Enables Geometry-Centric Understanding: When color fails (e.g., a white mug on a white countertop), geometry succeeds. SAD excels in these ambiguous cases where RGB-based models falter.
Zero-Shot Semantic Segmentation: Thanks to OVSeg integration, SAD assigns meaningful class names without retraining—ideal for dynamic or open-world environments.
3D Panoptic Output: Beyond 2D masks, SAD reconstructs full 3D object instances with semantics, enabling downstream tasks like navigation or manipulation.

Ideal Use Cases

SAD is particularly valuable in domains where RGBD data is available and geometric structure matters more than appearance:

Indoor Scene Understanding: Tested on ScanNetV2 and SAIL-VOS 3D, SAD handles cluttered rooms, furniture, and architectural elements with robustness.
Robotics & Autonomous Systems: Robots equipped with depth cameras (e.g., Kinect, RealSense) can use SAD to identify object boundaries for grasping or path planning—even under poor lighting.
3D Reconstruction & Digital Twins: Accurate, geometry-aware segmentation accelerates the creation of semantic 3D models for AR/VR, simulation, or facility management.
Assistive Technologies: For visually impaired navigation aids, understanding spatial layout via depth is more reliable than relying on color.

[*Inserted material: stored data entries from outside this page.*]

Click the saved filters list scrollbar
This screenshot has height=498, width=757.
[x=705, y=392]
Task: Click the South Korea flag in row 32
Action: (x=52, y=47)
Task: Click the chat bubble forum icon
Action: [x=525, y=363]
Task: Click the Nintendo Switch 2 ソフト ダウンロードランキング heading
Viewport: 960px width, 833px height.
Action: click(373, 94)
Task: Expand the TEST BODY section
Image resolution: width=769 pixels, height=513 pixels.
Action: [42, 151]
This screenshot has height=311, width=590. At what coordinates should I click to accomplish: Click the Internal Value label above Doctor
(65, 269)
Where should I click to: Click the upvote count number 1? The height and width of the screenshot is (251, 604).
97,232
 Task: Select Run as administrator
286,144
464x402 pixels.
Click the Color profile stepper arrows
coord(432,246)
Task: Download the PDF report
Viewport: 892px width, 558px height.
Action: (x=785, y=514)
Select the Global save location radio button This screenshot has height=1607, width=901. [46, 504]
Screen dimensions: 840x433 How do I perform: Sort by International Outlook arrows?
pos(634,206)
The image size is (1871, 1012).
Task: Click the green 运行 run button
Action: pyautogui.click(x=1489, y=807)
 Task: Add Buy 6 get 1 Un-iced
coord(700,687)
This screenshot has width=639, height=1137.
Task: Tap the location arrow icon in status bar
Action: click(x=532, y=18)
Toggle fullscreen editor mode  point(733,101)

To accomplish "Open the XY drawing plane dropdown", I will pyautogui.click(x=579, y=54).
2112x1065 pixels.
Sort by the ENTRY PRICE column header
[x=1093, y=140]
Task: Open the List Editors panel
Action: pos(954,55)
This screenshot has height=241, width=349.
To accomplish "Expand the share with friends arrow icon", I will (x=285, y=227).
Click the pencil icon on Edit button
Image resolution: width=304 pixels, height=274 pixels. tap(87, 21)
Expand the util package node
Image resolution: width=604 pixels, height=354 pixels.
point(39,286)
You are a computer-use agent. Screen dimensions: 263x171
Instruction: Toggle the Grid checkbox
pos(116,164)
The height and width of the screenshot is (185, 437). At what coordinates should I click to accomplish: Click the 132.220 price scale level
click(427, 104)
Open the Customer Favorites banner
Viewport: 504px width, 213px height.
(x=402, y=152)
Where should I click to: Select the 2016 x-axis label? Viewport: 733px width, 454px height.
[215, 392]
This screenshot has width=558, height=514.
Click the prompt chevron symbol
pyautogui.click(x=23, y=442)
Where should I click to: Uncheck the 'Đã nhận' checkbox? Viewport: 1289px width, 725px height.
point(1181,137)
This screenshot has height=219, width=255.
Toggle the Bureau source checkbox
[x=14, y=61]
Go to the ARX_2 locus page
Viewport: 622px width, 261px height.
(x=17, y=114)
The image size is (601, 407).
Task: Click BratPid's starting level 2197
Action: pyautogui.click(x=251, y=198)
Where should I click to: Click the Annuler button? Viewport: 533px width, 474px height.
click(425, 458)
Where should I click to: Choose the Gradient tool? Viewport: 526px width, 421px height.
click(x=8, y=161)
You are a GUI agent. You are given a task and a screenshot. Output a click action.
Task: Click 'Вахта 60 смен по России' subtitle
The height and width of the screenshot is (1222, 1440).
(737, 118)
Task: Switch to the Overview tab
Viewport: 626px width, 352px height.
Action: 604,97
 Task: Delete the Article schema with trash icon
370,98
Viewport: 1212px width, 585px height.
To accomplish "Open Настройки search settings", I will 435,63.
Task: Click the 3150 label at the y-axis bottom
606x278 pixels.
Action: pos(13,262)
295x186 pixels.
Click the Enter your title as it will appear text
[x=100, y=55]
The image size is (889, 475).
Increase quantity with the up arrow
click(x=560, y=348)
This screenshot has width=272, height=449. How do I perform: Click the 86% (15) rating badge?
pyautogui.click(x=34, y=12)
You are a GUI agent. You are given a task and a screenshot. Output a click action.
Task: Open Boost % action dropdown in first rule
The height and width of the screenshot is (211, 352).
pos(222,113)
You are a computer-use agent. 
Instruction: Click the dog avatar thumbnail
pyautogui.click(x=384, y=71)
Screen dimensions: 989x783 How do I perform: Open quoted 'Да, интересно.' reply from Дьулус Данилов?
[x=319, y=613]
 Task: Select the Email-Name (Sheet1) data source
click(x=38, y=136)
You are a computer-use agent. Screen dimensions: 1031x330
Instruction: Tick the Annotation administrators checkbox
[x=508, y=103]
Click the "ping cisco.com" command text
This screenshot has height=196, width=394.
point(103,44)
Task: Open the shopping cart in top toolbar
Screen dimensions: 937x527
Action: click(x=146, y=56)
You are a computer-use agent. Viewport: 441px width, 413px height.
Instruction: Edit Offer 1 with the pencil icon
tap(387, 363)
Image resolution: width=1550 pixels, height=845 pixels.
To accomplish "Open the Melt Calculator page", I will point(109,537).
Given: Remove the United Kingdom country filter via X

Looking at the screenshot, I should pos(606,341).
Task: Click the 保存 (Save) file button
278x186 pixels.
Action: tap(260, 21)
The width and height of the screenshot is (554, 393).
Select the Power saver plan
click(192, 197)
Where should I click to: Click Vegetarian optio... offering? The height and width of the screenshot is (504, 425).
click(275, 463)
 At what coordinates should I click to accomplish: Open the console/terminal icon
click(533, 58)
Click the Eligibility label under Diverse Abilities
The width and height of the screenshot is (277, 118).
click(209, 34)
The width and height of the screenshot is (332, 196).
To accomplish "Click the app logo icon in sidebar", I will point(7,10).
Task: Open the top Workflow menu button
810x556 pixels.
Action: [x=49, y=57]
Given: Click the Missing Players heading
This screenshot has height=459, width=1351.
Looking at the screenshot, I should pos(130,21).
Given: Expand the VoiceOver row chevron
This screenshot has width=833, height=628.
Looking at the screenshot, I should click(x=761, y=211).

Getting Started: From Demo to Deployment

SAD is designed for practical adoption:

Run a Demo Instantly: A Hugging Face demo is available for quick testing. For local use, the repository includes a user-friendly UI (ui.py) and sample inputs.
Prepare Inputs: You’ll need aligned RGB and depth images. The depth map is automatically rendered using a colormap—no manual preprocessing required.
Run Inference: With pre-downloaded SAM (e.g., sam_vit_h_4b8939.pth) and OVSeg (ovseg_swinbase_vitL14_ft_mpt.pth) checkpoints placed in the repo, execute:
```
python ui.py
```
Then click an example and hit “Send.” Results—including class-labeled masks and 3D visualizations—appear in 2–3 minutes.
Scale to Your Data: For custom datasets, simply provide your own RGBD pairs and follow the data preparation guidelines for ScanNet or SAIL-VOS 3D formats.

Limitations and Practical Considerations

While powerful, SAD isn’t a universal solution:

Geometry Ambiguity: Objects with similar depth profiles (e.g., two adjacent chairs) may be merged into one mask. In such cases, RGB input remains useful.
Requires RGBD Data: SAD cannot operate on RGB-only images. Ensure your hardware includes a depth sensor.
Runtime: Inference takes 2–3 minutes per scene on standard hardware—acceptable for offline analysis but not real-time applications without optimization.
Licensing: SAD inherits non-commercial licenses from OVSeg (CC-BY-NC 4.0) and SAM (Apache 2.0). Verify compliance before commercial deployment.

Summary

SAD bridges a critical gap in foundation model-based segmentation by reintroducing geometry into the loop. By rendering depth maps for SAM, it tames over-segmentation, enhances object coherence, and unlocks 3D semantic understanding—all without retraining. For practitioners working with RGBD data in robotics, indoor mapping, or 3D vision, SAD offers a practical, plug-and-play upgrade over standard SAM—turning depth from a passive channel into an active segmentation cue.

If your application struggles with fragmented masks or ambiguous textures, SAD might be the geometric lens your pipeline has been missing.